– Jerónimo Palacios (@giropa832) June 6, 2022
Apparently, he received an email supposedly from ING saying that he had to register his device to verify operations. He did not notice one of the first elements that must be taken into account to validate sender identity: the email address they are sending from. Despite coinciding in format and being well written, this would have served to see in the first place that they were impostors, since they sent it from ing@indirect.es
This email informed of the need to update a validation device to adapt to the normativa PSD2 (Payment Services Directive).
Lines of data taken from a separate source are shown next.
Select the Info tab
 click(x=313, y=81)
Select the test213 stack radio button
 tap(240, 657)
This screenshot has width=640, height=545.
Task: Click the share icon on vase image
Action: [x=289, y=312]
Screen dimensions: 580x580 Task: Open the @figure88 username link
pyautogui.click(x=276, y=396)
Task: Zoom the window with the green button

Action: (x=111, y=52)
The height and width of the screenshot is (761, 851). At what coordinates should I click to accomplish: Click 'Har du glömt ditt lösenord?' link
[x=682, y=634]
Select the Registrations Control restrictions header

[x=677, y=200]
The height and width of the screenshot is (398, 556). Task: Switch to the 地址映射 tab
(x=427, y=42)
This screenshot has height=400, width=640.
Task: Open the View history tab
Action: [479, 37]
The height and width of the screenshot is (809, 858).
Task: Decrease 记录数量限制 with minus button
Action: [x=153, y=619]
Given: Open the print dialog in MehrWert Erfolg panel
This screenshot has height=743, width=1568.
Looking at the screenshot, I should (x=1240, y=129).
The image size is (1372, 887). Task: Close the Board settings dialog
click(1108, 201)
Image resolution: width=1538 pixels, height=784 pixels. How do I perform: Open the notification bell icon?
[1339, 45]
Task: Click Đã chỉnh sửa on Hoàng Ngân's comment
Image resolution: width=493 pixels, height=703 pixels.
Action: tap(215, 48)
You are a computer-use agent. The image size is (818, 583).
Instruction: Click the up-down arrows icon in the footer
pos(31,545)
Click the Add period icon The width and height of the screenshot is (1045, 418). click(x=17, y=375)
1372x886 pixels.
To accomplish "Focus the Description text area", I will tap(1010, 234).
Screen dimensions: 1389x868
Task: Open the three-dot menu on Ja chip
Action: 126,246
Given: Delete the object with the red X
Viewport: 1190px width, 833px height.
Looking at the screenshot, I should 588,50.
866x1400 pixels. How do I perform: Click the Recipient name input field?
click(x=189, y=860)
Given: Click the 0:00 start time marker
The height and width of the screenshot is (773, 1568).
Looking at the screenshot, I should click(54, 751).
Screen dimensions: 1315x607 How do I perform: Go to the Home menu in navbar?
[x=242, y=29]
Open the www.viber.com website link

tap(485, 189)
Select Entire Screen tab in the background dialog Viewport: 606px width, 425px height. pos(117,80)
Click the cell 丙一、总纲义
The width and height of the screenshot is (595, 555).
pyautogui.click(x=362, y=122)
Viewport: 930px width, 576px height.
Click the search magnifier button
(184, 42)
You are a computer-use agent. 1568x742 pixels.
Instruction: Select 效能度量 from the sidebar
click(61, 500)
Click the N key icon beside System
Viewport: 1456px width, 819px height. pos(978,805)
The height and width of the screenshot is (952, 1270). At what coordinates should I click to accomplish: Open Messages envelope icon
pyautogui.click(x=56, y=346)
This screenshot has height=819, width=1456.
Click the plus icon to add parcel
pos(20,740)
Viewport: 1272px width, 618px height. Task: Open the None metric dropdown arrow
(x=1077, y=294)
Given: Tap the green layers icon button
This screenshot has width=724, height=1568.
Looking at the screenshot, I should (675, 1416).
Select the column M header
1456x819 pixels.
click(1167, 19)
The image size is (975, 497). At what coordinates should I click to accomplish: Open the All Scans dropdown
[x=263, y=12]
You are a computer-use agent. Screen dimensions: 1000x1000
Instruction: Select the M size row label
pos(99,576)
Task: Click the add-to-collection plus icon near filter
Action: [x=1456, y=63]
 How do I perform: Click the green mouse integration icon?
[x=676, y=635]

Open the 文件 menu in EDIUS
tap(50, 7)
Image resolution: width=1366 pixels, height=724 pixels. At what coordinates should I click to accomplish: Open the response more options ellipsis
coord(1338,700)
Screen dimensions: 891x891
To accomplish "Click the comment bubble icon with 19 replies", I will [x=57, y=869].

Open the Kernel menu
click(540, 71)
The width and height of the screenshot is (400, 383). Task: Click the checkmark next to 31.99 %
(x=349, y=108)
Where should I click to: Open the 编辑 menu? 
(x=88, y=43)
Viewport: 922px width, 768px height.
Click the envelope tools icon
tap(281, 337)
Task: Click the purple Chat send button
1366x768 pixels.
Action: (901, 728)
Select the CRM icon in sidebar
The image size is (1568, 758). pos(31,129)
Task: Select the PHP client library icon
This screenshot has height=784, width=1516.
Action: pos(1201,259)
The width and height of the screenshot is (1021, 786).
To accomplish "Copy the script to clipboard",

Coincidentally, a few weeks ago the user received a legitimate notice that he had connected from an unknown device, so registering a new trusted device sounded consistent for his personal case.
He too INCIBE (National Cybersecurity Institute) has warned of a campaign to send fraudulent emails of the malware distribution type that try to supplant Banco Santander through a supposed electronic invoice.
With subject patterns in the mail such as “your bill arrived”, “electronic bill”, “your bill is already available”, “overdue bill” or “pending payment”, they pass themselves off as Santander and, if accessed, infect the victim’s device with malware identified as Grandoreiro, a banking Trojan which could allow cybercriminals to perform actions such as manipulating windows, logging keystrokes, and obtaining addresses from the victim’s browser, among others.
missed call scam
Although it is not a new phone scam, the Civil Guard has again alerted about the missed call scam. It occurs when we receive a very short missed call from foreign telephone codes such as +355 (Albania), +225 (Ivory Coast), +233 (Ghana) and +234 (Nigeria).
Do you know the missed call scam? 📞
Don’t return misses of these prefixes:
355 👉 Albania
225 👉 Ivory Coast
233 👉 Ghana
234 👉 NigeriaThey will charge you a special rate. pic.twitter.com/tVIinOZ4ZC
– Civil Guard 🇪🇸 (@guardiacivil) June 6, 2022
As the saying goes, “curiosity killed the cat.” When we call back, we are really calling a premium rate numberof which the scammer takes a part.
Trojan SMS
Just like informs the Internet Safety Officea new malware distribution campaign has been detected in Spain that aims to subscribe users to premium services and make premium-rate calls.
Hidden among greedy programs of difficult credibility such as applications to hack games, adult content websites or free streaming services is the TrojanSMS malware, which the company that has identified it (Avast) has named SMSFactory.
⚠️#ALERT‼️ Malware distribution campaign detected through malvertising (#malvertising) whose objective is to subscribe users to premium services and make premium rate calls. #NoPiques
ℹ️ More information 👇https://t.co/h9kedXPKPJ pic.twitter.com/DsjiXA98eQ
– Civil Guard 🇪🇸 (@guardiacivil) June 8, 2022
This is distributed through malicious advertising, present on advertising pages (malvertising), redirects the user to download an application through which, supposedly, they access that content and, once installed, it does not offer what was promised and hides its presence on the user’s device to go unnoticed.
This stealth ability is what makes it different from other recent TrojanSMS campaigns. In the background, the malware sends the user’s phone data, such as the model, number, carrier, or location, to a server.